MATCH. And did not you say we wou’d be married tonight?
FRET. No.
MATCH. And don’t you know any thing at all of it?
FRET. No.
It might be churlish to say it, but for all moral correctness of satiricially attacking avarice and lecherous old men (Matchwood is sixty, Harriot sixteen), the play does seem a bit divided when it comes to other matters. Take alcohol: on one hand, the devilish drink allows Fretwood to be tricked, yet if Fretwood were not tricked, there would be no happy ending. Similarly, the play takes a pretty strong line on sex and desire.

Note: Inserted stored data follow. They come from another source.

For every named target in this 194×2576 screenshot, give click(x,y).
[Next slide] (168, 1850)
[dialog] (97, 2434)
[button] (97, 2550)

Lucy, when asked by Matchwood what has been happening, replies, “Nothing, Sir; ’tis I have been doing, and the Parson has been doing, and by and by Mr Clerimont will be doing, ha, ha, ha!” Earlier, a porter has described Lucy as follows, “The she has such a mouth! And such a pair of lips! Oh, how I could smack ’em! Then she has such a pair of bubbies! So round and so plump! And they do so pout, and swell, and rise, and stick so close! – Oh Sir! – And such a pretty woman, to be sure, has such a pretty, pretty, pretty, ha, ha, ha!” (he then leaves without finishing the sentence: there was no need). This, I feel should be chalked up to the other (perhaps less well-known) half of the Enlightenment, that of rowdy Georgian London, whose atmosphere the theatre, especially with its afterpieces certainly participated in as well as capitalised upon.